##### Records for the exercise #####

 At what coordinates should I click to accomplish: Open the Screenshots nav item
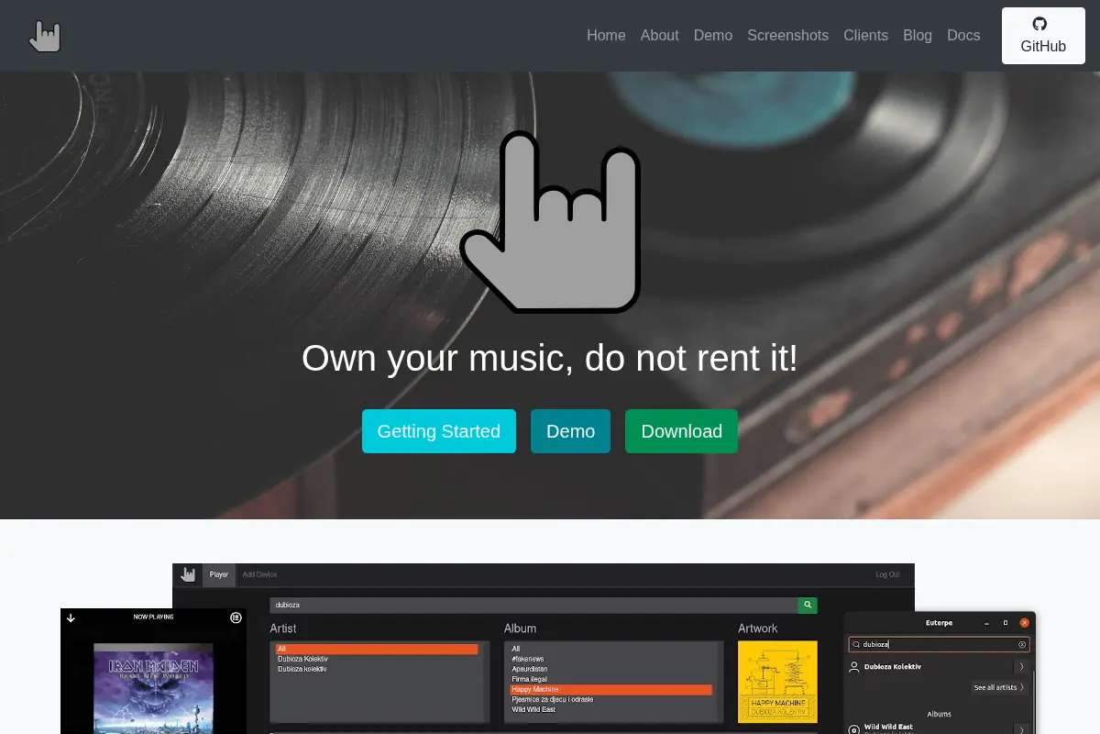coord(787,36)
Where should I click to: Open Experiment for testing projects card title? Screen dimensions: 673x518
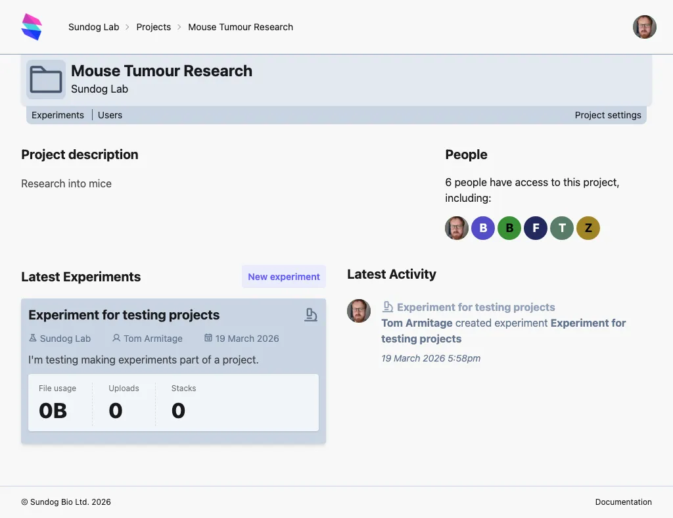click(124, 315)
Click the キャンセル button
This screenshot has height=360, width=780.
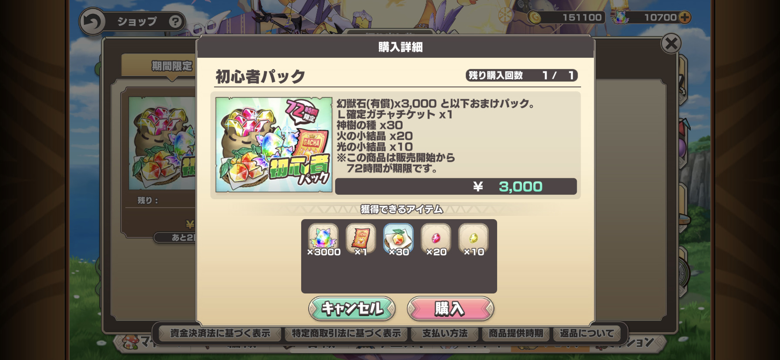352,309
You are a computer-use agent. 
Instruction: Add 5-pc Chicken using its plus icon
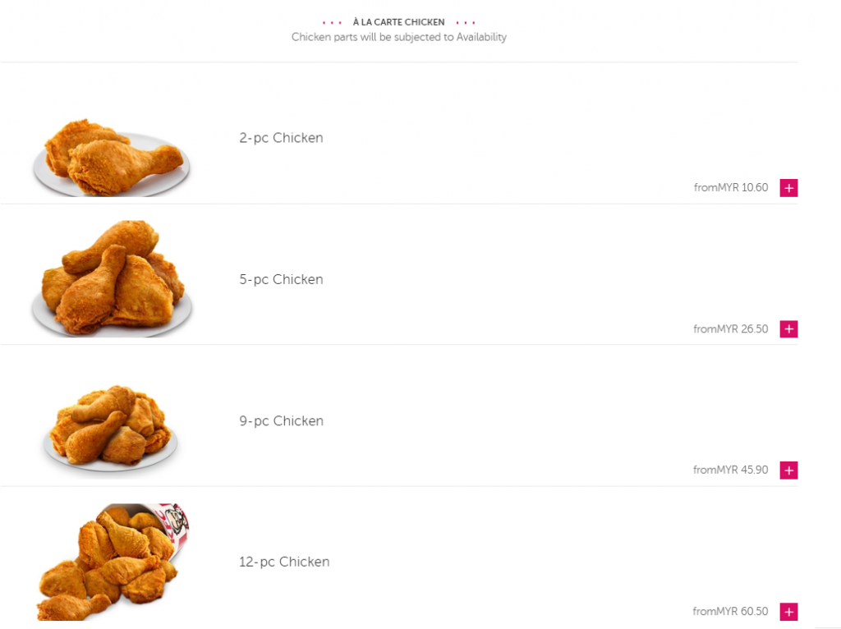click(788, 329)
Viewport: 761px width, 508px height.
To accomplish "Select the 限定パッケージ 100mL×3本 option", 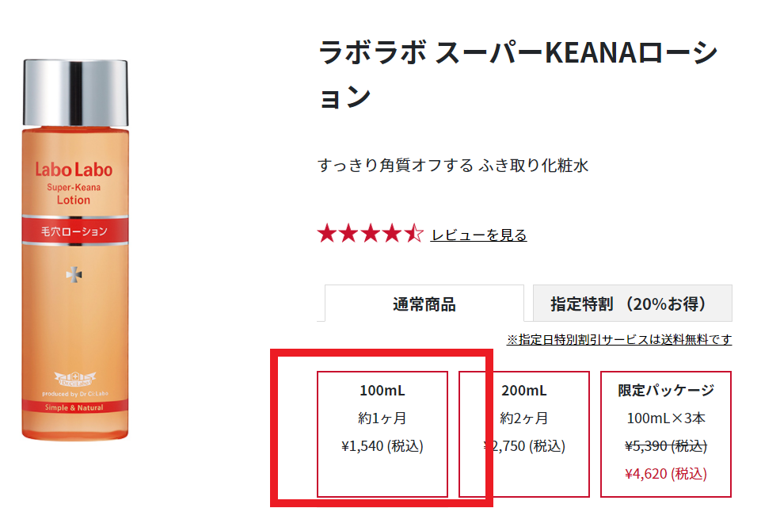I will [666, 434].
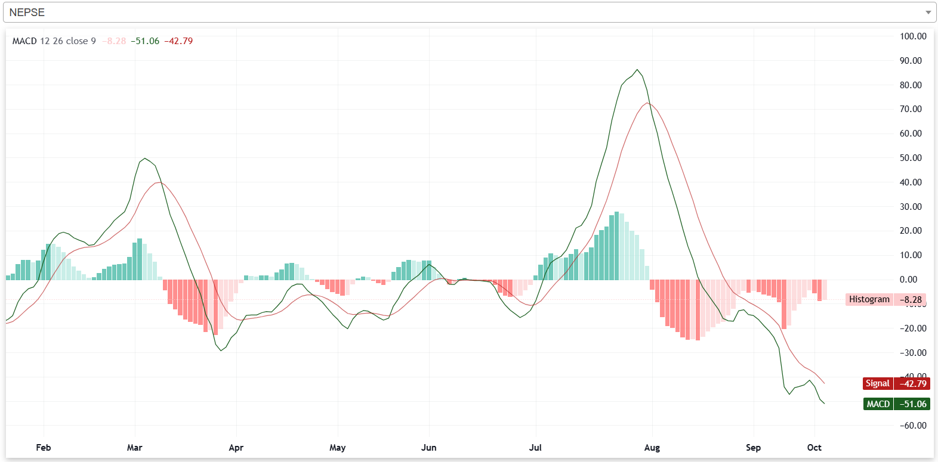This screenshot has width=938, height=462.
Task: Click the Oct label on time axis
Action: pos(814,448)
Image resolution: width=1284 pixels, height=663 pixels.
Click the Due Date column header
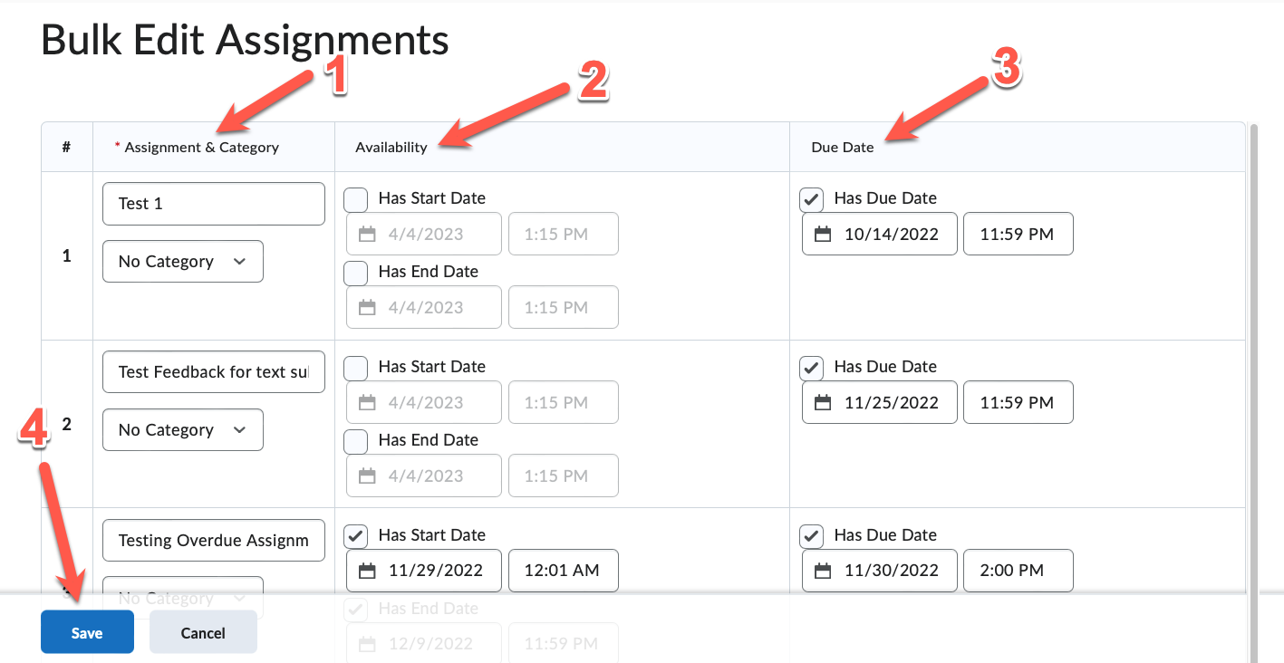click(843, 148)
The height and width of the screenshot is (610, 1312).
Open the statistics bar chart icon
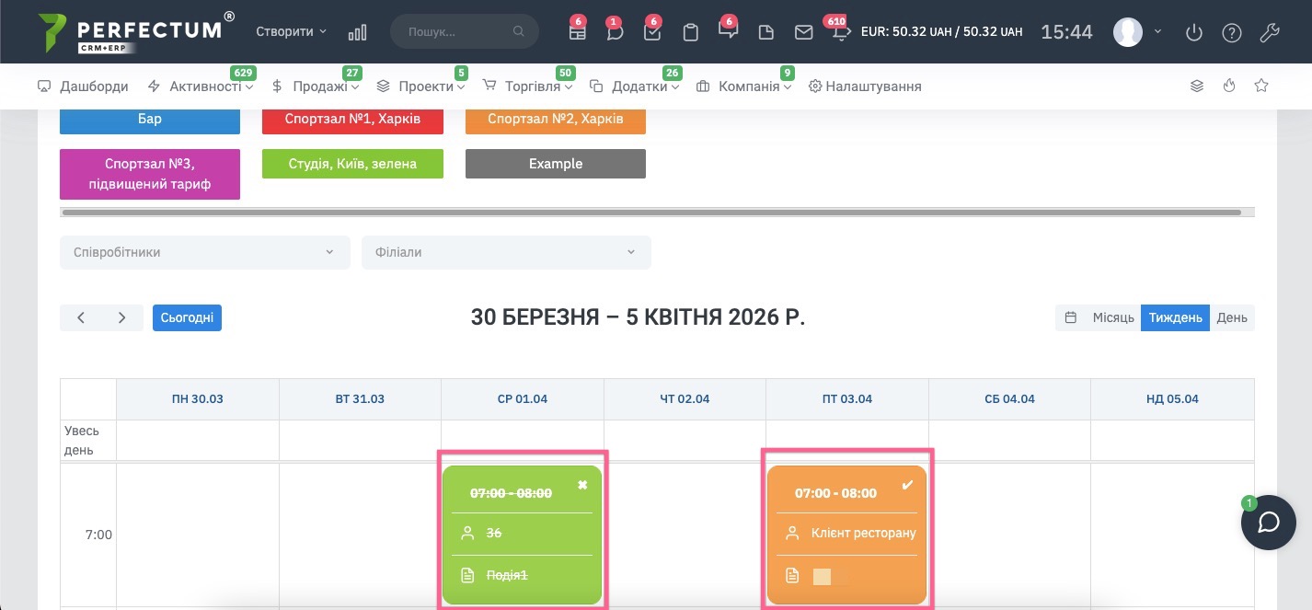(x=357, y=32)
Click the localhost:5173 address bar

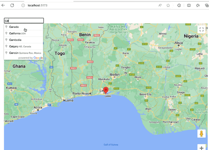coord(88,5)
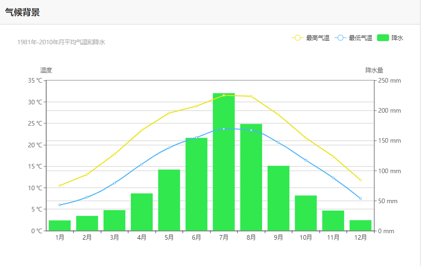Image resolution: width=421 pixels, height=266 pixels.
Task: Click blue min temperature point for 11月
Action: (333, 178)
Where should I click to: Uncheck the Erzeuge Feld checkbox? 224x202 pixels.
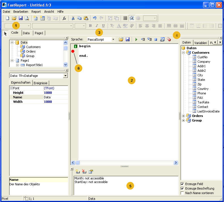182,184
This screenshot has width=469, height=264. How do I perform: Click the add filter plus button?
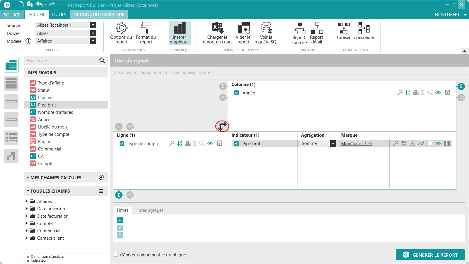(x=120, y=220)
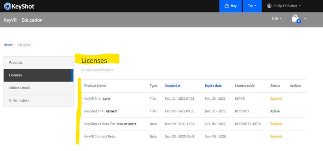Open Address book in sidebar
323x151 pixels.
tap(38, 88)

#####

Task: Your copy should run from the line that has "This screenshot has width=469, height=264." through the last line above, exactly, with both ends in and pictures out.

Response to this task:
This screenshot has width=469, height=264. How do I perform: Click the add filter plus button?
(x=120, y=220)
Open Address book in sidebar
323x151 pixels.
tap(38, 88)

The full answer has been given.